_Exercise instructions_
In the data below, restate exactly the lines from the one with "Click the Al Nassr team name" to the final line, both included, but not the pictures.

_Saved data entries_
■ ■ ■
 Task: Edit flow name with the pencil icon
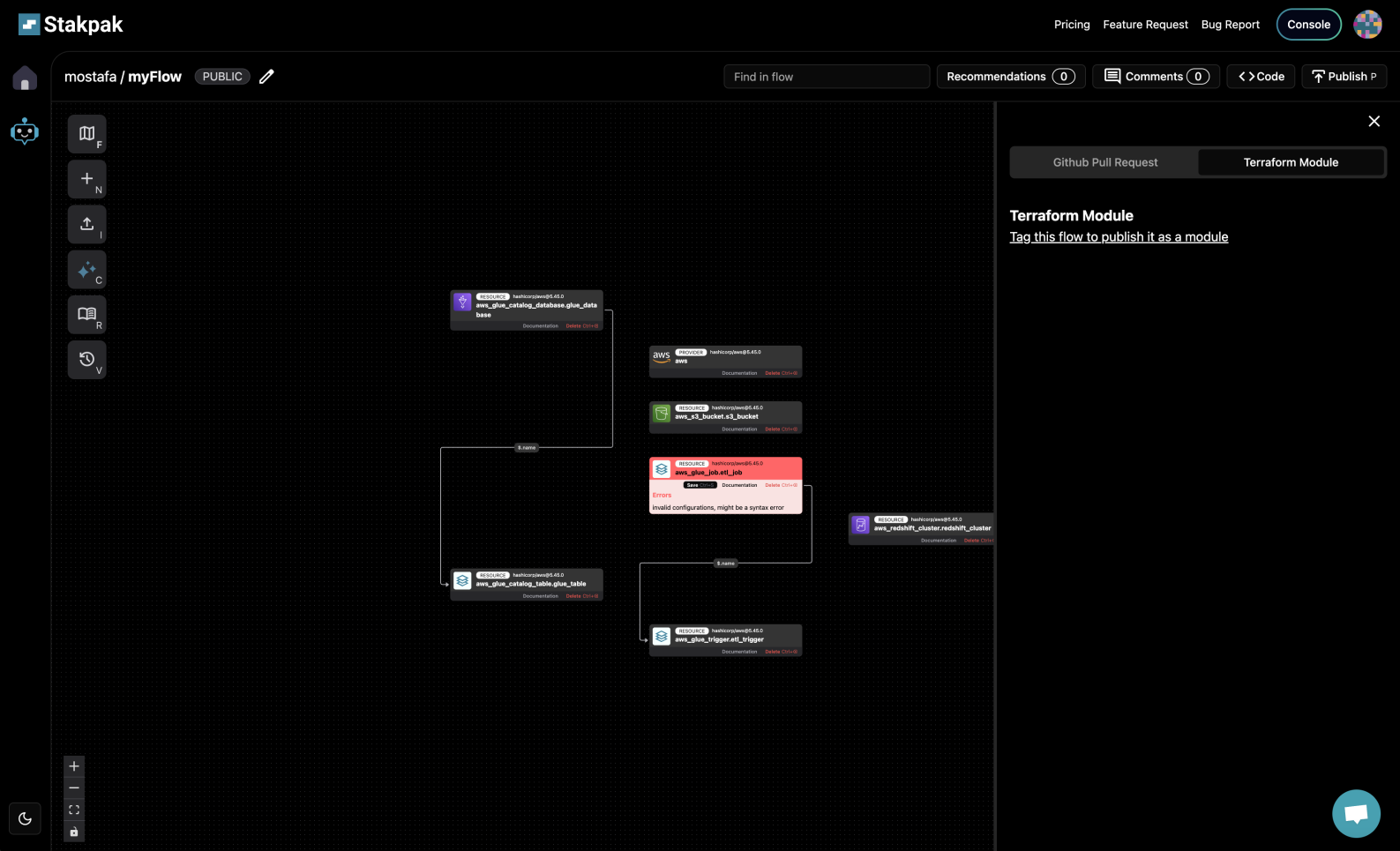(266, 77)
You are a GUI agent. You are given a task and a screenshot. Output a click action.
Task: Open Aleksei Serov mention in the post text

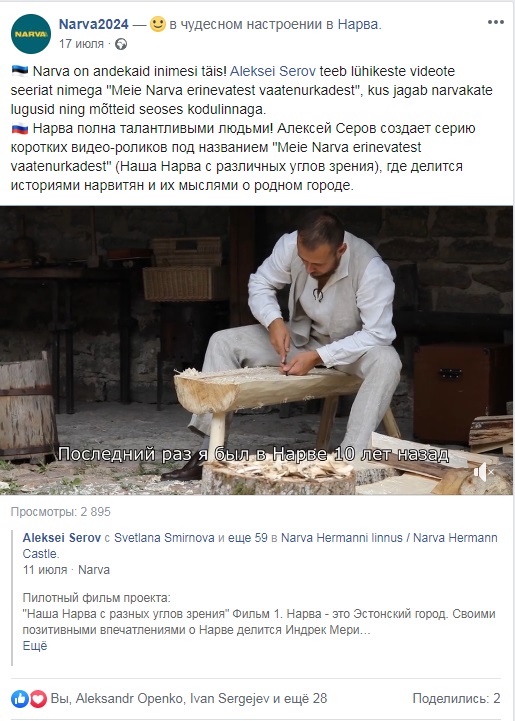coord(273,71)
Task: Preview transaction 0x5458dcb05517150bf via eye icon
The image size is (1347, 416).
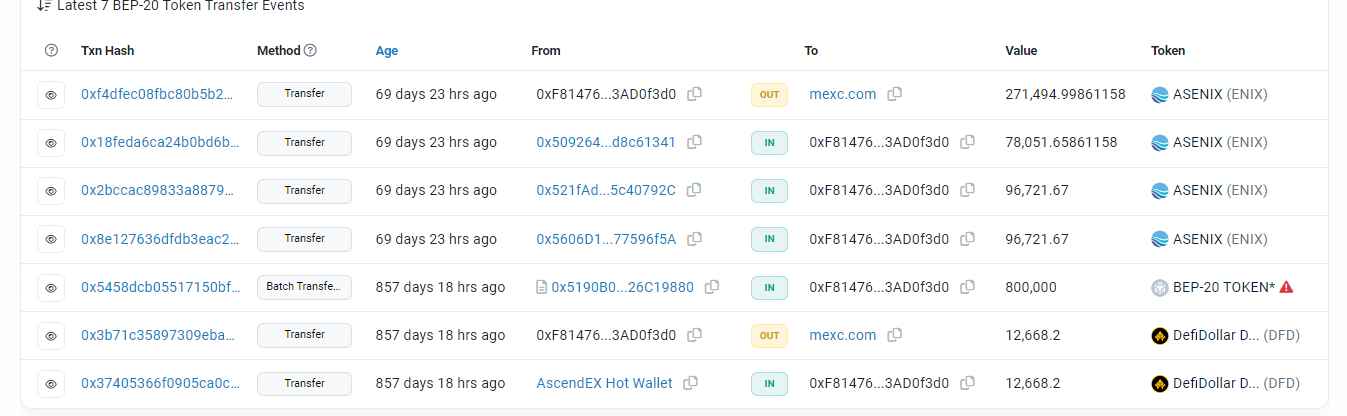Action: [51, 288]
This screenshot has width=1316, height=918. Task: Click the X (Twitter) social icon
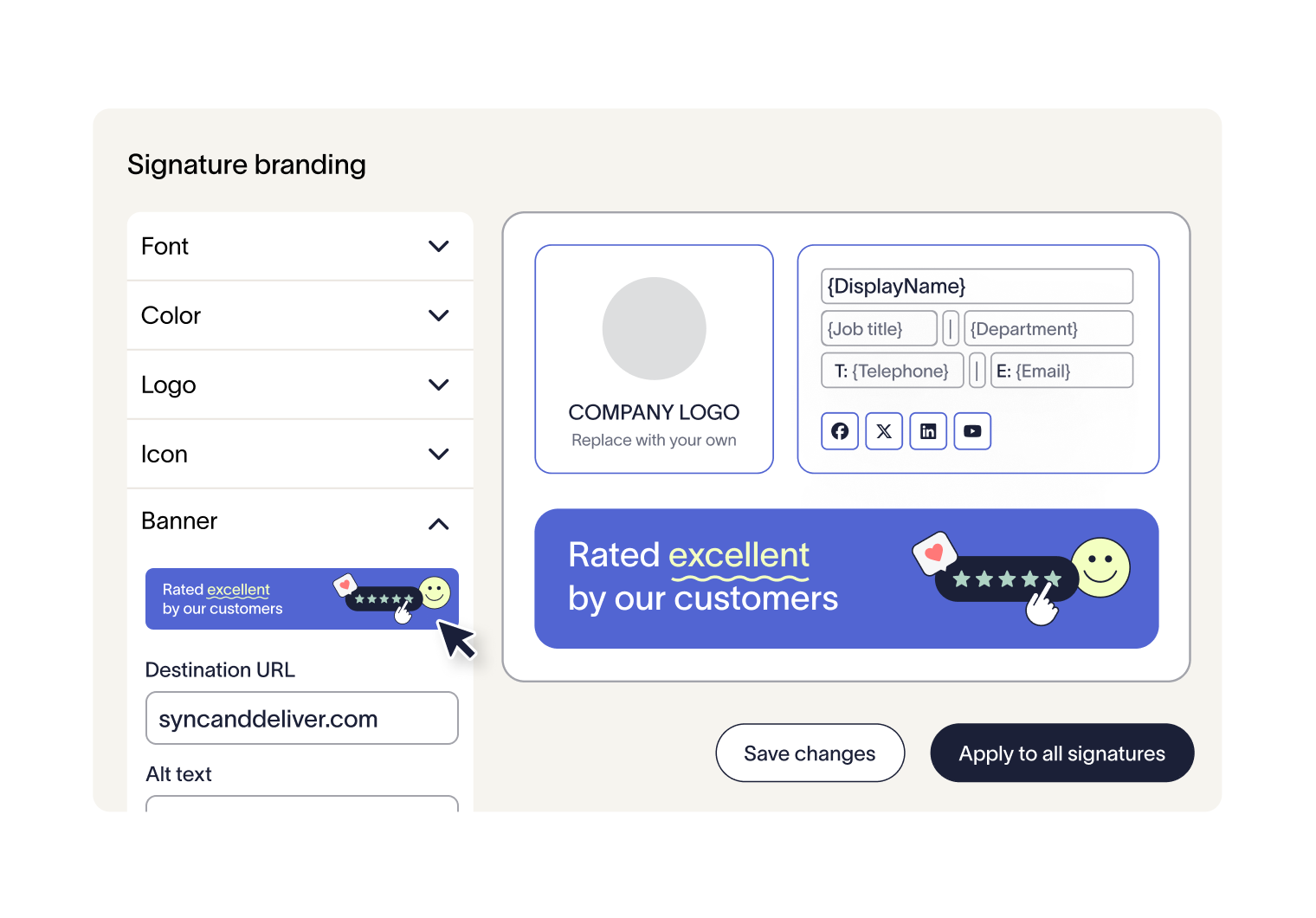tap(884, 431)
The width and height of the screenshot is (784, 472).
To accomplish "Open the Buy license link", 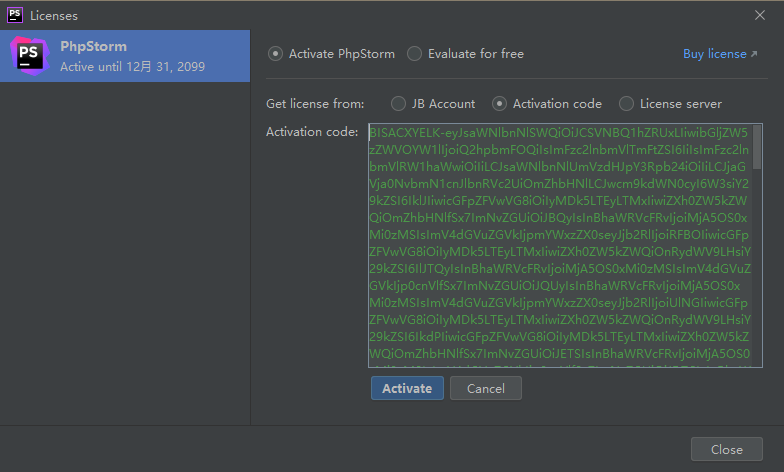I will click(714, 54).
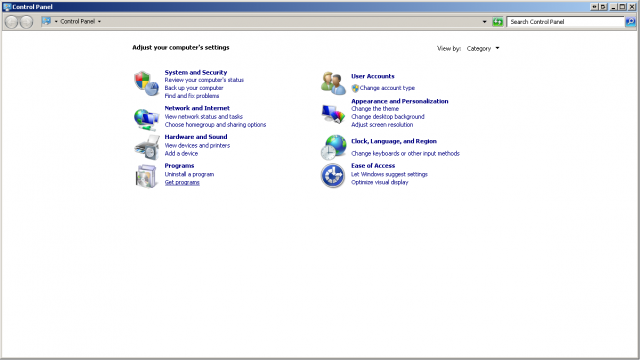The width and height of the screenshot is (640, 360).
Task: Expand the Control Panel breadcrumb arrow
Action: [x=99, y=22]
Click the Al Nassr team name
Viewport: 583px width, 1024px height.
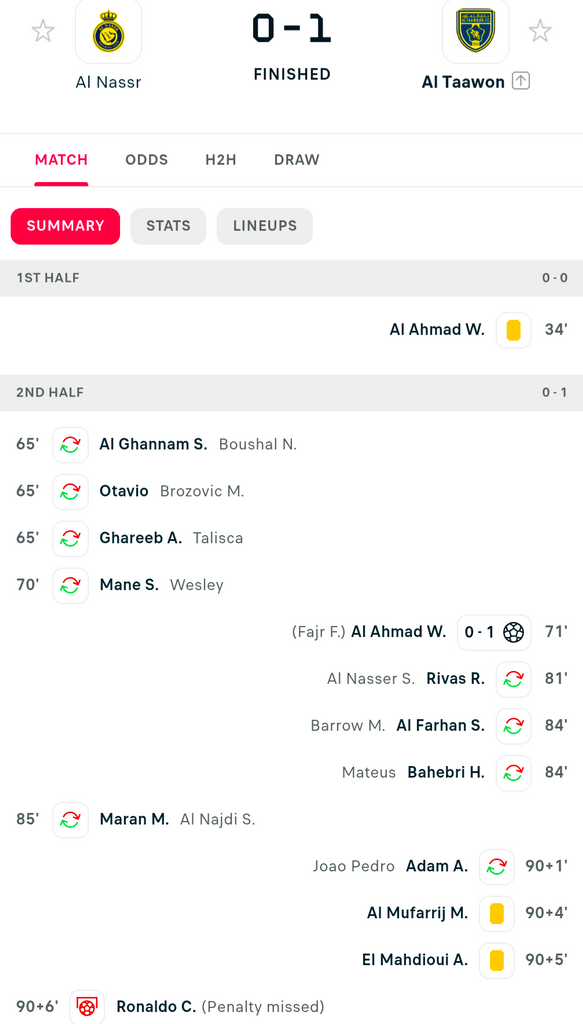click(x=108, y=82)
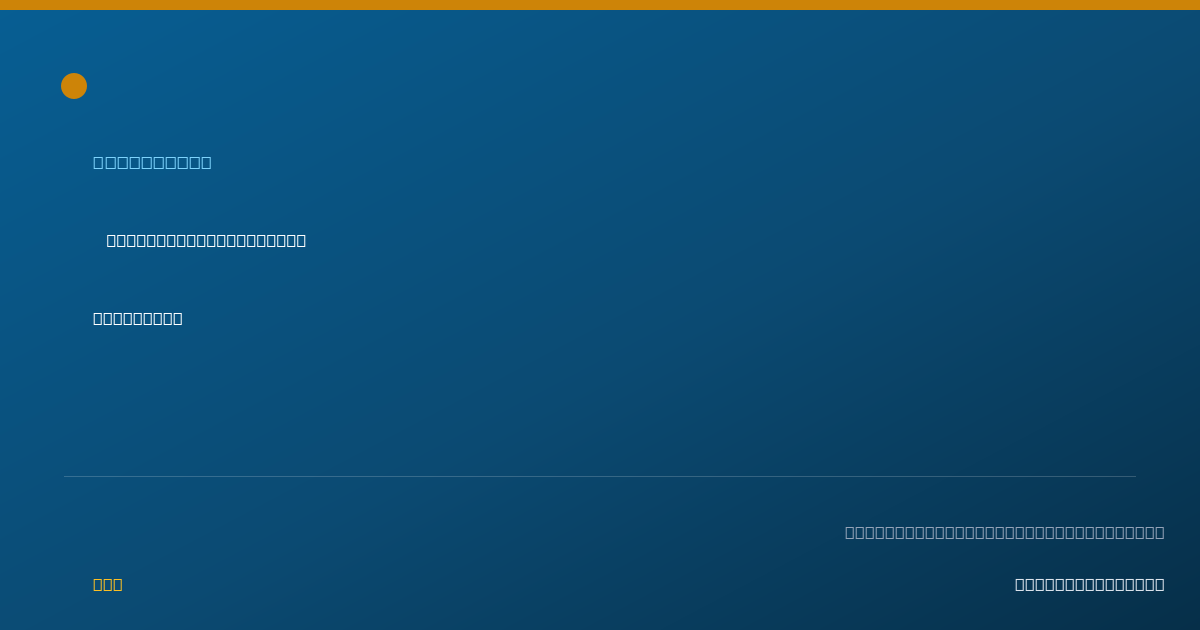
■ ■ ■
_Result of the task_
Click the Al Nassr team name
Viewport: 583px width, 1024px height.
click(x=108, y=82)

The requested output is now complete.